===== Text under study =====

On February 26 the Guardian reported of new UK Home Office guidelines according to which the country would send back openly homosexual asylum applicants to Afghanistan with the encouragement to ‘act straight’. The news circulated widely in the social media, awakening outrage among interest groups. The Guardian quotes Heather Barr, a senior researcher at Human Rights Watch, saying: ‘Living a life where you are forced to lie every day about a key part of your identity, and live in constant fear of being found out and harassed, prosecuted or attacked, is exactly the kind of persecution asylum laws are supposed to prevent.’
She has a point: this would be a standard definition of persecution engraved in infinite human rights instruments at international and national levels. More specifically, the UK Home Office guidelines state the following– after summarizing at length how homosexuality remains both taboo and source of persecution in Afghanistan: “Whilst space for being openly gay is limited, subject to individual factors, a practising gay man who, on return to Kabul, would not attract or seek to cause public outrage, would not face a real risk of persecution.”

=====

> [Work request 1]:
Answer these questions from the passage on the Home Office asylum guidelines:
(a) On what date did the Guardian report on the new guidelines?
(b) What position does Heather Barr hold?
(c) Under the guidelines, to which city would the practising gay man return?
> [Work request 2]:
Write what comes next in the passage on the Home Office asylum guidelines, picking up after its final sentence.
The data after this point are separate from the passage on the Home Office asylum guidelines.

===== Given data =====

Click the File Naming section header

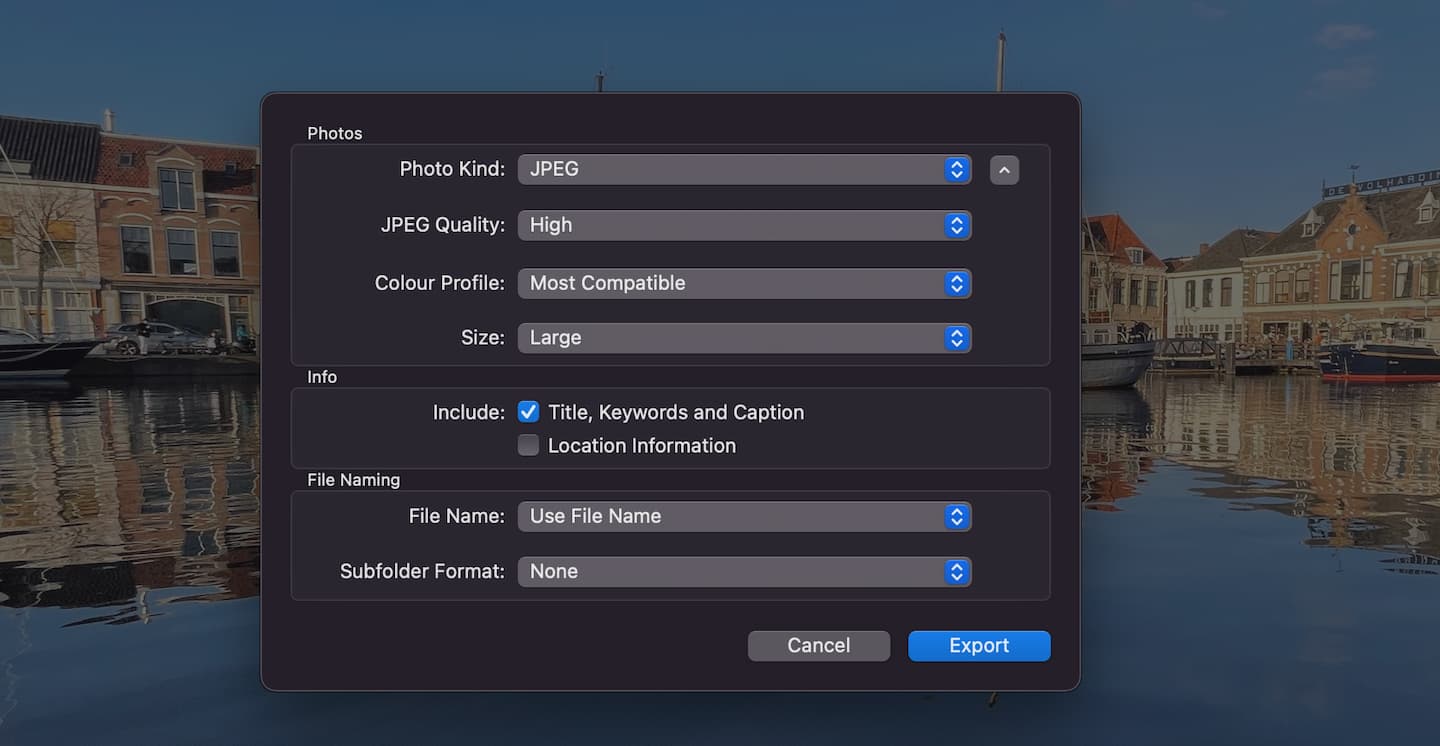point(354,480)
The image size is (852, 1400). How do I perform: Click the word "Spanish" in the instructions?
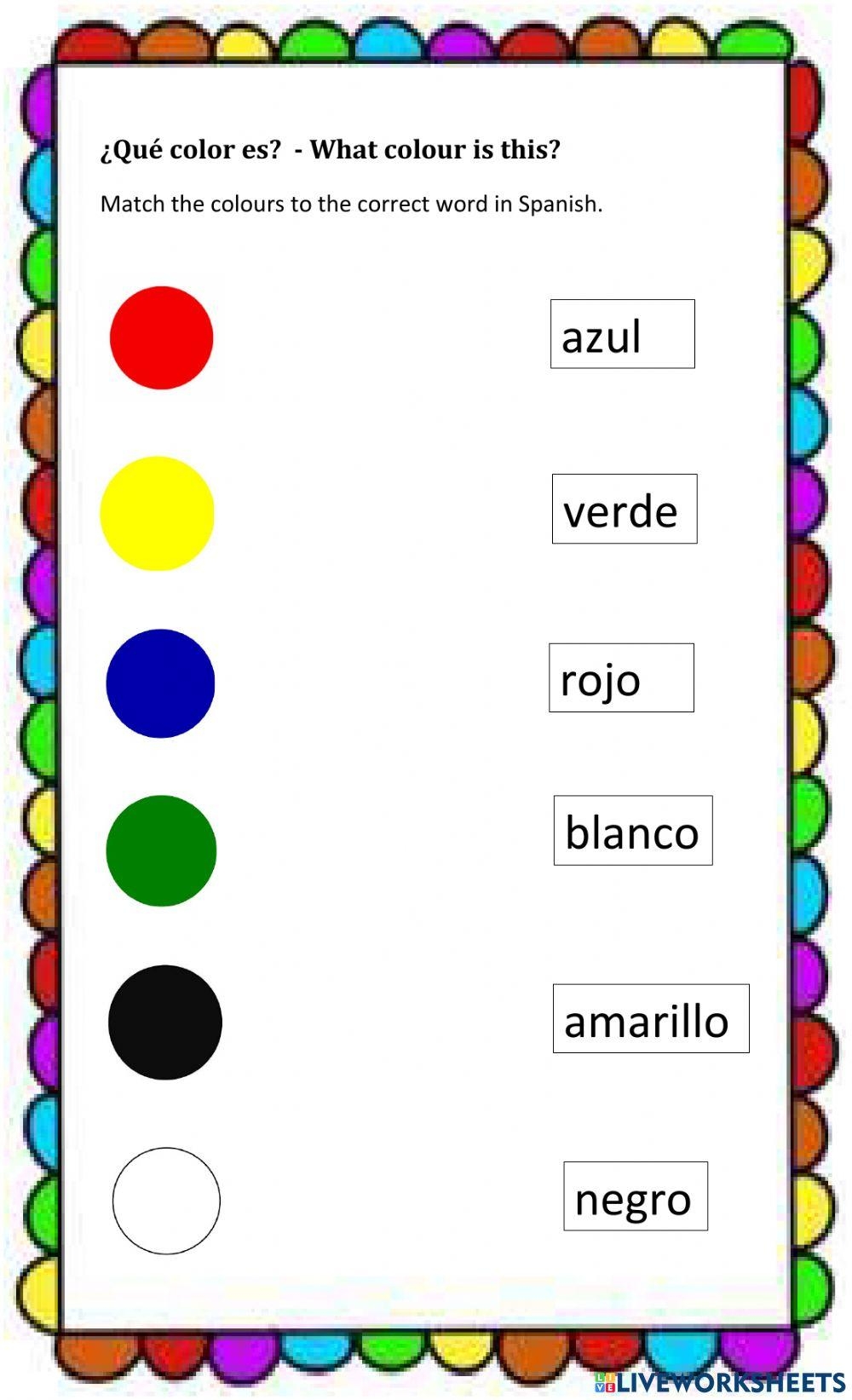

=====

> [Expected answer 1]:
(a) February 26
(b) Senior researcher at Human Rights Watch
(c) Kabul

> [Expected answer 2]:
This wording does surprise – it feels very difficult to believe that the UK Home Office would issue such guidelines today. Only moments earlier the momentum within diverse international political arenas was strongly behind advancing LGBTI rights – with the likes of the UK operating on the front lines.
I have followed lobbying efforts for LGBTI rights from the vantage point of UN human rights standard setting and monitoring since the early new millenium, with particular focus on Finland. I wish to concretise the shift that I have witnessed via the following glimpses. The first glimpse is from a hearing in 2003 at the Finnish parliament where a large public seminar was arranged to discuss the country’s first official Human Rights Report.
In the hearing a representative of an LGBTI rights NGO made a lengthy intervention outlining numerous flaws in Finnish legislation, including forced corrective surgery on intersex children. Yet this statement was largely ignored, and virtually erased from the eventual report – with only a fleeting mention under one paragraph concerning minority groups. This side-lining echoed the marginal role that LGBTI issues had more broadly in the Finnish context – the country for example only just legalised same-sex marriage a few weeks ago.
During the early millennium LGBTI rights were very marginal also internationally, and their status as issues covered by UN human rights instruments remained uncertain.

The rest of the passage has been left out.